*Activity*.
From the entries below, copy exactly the lines from the one that contains "ici (834, 1729)" through the one that contains "Exposition en magasin (1018, 288)", both included, and only those.

*Source information*.
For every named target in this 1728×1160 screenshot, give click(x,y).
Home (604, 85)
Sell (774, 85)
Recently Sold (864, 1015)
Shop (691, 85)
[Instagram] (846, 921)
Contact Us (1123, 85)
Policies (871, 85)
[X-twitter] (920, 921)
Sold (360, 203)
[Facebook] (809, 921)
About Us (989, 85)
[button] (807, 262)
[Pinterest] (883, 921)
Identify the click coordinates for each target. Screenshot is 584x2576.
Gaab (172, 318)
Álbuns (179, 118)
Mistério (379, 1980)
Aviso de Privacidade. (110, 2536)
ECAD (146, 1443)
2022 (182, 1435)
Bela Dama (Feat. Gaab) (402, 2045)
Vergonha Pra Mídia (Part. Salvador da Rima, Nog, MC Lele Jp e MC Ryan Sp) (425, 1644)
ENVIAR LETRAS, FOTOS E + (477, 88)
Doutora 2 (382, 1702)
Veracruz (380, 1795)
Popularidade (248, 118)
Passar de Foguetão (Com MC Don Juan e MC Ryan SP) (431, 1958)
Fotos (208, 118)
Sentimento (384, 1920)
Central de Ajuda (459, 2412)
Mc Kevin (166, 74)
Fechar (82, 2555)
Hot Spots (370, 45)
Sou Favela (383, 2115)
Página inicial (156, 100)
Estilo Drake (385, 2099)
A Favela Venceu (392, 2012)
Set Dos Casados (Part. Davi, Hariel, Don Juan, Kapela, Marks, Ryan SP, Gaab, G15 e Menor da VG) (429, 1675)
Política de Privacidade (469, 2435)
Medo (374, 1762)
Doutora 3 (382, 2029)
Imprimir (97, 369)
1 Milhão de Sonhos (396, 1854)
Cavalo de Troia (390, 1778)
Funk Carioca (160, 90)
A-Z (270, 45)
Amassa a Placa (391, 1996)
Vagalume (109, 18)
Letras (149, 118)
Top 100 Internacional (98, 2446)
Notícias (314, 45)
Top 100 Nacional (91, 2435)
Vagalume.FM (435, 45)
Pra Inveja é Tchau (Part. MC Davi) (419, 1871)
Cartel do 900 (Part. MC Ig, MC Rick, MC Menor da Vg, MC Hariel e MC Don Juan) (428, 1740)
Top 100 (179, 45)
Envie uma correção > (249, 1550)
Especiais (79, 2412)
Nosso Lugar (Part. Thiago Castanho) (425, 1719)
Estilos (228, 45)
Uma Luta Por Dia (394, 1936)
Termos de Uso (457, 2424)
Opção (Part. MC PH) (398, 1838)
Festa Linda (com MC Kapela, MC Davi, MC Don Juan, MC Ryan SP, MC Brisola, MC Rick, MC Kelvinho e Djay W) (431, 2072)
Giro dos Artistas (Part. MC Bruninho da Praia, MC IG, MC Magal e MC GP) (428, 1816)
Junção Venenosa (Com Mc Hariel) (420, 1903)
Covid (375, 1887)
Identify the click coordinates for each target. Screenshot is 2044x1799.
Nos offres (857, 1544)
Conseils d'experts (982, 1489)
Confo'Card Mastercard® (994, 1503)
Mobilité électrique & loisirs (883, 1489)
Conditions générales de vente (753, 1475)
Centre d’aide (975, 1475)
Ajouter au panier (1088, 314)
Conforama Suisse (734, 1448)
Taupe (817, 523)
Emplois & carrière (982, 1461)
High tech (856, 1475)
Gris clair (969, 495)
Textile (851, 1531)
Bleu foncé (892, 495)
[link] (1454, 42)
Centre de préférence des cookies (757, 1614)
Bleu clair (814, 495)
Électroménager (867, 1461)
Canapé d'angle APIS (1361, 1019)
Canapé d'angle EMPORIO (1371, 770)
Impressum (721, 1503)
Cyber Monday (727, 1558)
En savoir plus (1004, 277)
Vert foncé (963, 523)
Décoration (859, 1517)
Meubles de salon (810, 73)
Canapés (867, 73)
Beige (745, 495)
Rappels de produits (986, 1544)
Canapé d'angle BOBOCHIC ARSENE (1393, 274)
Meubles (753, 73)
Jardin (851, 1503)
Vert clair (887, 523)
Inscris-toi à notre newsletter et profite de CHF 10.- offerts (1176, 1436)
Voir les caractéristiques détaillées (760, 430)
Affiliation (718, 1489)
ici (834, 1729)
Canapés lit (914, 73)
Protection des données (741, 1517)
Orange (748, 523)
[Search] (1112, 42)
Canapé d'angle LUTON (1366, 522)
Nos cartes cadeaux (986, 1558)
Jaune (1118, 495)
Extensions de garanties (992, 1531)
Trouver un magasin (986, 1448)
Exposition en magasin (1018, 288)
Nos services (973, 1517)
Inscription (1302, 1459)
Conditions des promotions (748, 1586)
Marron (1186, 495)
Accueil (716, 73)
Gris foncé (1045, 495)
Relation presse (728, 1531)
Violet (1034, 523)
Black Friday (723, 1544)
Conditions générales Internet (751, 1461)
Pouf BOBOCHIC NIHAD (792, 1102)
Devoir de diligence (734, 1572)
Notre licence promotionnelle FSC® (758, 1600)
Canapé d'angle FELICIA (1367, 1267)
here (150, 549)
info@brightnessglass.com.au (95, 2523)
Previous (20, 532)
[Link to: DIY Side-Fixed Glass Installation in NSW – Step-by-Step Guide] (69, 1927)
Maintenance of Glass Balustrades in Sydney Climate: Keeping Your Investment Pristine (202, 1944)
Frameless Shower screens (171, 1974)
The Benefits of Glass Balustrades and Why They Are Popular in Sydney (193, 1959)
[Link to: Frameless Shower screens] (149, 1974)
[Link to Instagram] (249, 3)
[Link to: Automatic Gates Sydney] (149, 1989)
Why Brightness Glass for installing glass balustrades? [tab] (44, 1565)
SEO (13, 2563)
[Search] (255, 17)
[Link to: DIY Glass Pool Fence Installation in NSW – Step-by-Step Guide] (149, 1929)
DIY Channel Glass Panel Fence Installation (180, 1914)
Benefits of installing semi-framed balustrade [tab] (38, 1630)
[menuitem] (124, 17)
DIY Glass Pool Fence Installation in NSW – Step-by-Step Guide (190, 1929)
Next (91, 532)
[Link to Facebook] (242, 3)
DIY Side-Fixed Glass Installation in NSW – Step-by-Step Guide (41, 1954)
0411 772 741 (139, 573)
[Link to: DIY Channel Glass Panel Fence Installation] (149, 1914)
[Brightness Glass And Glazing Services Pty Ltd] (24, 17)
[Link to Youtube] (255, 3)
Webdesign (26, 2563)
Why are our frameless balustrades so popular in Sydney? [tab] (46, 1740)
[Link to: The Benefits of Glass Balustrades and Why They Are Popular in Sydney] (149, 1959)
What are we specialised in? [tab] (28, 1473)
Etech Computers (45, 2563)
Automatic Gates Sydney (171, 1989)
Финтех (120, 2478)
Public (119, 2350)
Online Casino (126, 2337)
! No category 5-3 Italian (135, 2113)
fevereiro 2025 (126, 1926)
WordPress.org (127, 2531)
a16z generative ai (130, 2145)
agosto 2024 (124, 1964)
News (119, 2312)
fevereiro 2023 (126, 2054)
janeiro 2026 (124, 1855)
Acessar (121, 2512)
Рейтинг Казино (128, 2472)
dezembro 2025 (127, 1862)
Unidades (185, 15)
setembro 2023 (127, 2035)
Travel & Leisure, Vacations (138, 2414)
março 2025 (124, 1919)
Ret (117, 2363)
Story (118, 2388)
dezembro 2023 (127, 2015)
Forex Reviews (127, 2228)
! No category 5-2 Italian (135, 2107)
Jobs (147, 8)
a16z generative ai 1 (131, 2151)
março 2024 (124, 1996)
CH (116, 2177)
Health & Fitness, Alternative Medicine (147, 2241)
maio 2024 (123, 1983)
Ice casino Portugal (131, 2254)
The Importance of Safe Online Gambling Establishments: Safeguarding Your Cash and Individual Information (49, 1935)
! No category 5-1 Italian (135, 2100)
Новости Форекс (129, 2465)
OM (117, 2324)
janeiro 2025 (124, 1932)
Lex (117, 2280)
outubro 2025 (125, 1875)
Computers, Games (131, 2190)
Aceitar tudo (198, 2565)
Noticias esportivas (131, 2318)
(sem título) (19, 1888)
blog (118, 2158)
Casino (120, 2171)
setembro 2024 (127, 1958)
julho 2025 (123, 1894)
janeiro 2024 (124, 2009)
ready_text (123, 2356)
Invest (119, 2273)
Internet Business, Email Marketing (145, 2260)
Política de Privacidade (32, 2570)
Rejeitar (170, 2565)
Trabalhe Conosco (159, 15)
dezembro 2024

*Completed task*.
ici (834, 1729)
Canapés lit (914, 73)
Protection des données (741, 1517)
Orange (748, 523)
[Search] (1112, 42)
Canapé d'angle LUTON (1366, 522)
Nos cartes cadeaux (986, 1558)
Jaune (1118, 495)
Extensions de garanties (992, 1531)
Trouver un magasin (986, 1448)
Exposition en magasin (1018, 288)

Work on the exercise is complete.